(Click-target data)
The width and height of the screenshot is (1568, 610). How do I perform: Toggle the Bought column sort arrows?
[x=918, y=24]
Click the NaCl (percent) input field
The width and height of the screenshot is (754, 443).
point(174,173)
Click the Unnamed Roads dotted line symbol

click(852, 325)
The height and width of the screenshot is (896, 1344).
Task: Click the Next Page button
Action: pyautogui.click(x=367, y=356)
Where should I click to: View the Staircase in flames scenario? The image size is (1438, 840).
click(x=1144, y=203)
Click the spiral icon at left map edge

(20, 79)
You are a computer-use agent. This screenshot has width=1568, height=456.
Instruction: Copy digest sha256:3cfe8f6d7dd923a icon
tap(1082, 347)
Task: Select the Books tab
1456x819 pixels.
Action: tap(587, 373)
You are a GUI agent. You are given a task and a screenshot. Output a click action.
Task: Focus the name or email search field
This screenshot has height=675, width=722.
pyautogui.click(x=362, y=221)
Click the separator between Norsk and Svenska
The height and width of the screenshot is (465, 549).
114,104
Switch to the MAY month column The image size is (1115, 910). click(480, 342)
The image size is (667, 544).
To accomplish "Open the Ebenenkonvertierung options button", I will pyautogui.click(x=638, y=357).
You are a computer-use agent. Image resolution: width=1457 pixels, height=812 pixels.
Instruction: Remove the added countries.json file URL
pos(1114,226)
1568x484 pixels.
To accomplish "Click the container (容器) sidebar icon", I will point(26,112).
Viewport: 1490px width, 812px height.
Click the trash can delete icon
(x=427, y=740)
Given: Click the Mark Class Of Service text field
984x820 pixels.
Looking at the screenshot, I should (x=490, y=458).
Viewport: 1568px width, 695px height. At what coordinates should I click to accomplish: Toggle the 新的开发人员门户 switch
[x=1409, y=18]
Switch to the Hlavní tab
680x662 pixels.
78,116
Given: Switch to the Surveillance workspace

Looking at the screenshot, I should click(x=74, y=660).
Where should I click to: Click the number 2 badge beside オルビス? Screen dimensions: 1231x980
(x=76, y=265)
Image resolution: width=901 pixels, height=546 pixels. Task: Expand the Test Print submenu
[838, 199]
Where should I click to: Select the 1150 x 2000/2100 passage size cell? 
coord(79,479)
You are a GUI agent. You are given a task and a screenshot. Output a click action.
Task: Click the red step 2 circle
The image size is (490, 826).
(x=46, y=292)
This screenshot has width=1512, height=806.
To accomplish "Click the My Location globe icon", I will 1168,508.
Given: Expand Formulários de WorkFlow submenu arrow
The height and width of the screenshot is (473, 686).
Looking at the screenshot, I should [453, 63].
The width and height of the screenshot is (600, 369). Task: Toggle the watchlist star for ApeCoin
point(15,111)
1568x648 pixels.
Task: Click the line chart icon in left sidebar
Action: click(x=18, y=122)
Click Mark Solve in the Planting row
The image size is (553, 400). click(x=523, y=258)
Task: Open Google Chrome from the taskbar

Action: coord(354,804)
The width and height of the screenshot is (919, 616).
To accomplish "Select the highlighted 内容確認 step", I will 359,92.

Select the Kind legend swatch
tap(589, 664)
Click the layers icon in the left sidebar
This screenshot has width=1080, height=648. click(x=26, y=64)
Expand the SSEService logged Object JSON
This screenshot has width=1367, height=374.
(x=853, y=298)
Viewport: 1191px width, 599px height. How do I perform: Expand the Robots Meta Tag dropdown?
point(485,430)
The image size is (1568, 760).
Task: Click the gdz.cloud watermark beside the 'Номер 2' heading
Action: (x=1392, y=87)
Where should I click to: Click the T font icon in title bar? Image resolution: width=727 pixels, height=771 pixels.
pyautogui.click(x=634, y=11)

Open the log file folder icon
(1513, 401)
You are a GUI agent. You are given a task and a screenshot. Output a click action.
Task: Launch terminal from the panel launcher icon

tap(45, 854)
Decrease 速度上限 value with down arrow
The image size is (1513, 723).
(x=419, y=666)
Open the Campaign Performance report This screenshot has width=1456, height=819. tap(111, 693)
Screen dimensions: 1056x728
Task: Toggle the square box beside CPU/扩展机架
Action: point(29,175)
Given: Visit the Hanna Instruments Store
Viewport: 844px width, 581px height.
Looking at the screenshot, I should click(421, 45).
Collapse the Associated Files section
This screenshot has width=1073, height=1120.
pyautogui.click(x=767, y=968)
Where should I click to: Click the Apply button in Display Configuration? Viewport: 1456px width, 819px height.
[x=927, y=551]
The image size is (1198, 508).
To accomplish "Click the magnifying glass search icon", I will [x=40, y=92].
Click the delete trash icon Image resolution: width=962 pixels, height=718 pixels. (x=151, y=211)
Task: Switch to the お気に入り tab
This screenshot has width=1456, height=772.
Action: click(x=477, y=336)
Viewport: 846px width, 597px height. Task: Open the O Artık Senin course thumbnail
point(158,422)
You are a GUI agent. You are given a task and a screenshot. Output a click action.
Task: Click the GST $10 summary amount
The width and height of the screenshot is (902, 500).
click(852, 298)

◆ **Work to complete**: Count how many lines of the records above contain the string "column", matching case exactly. Reply with the number alone.

◆ **Solution to the exercise**: 2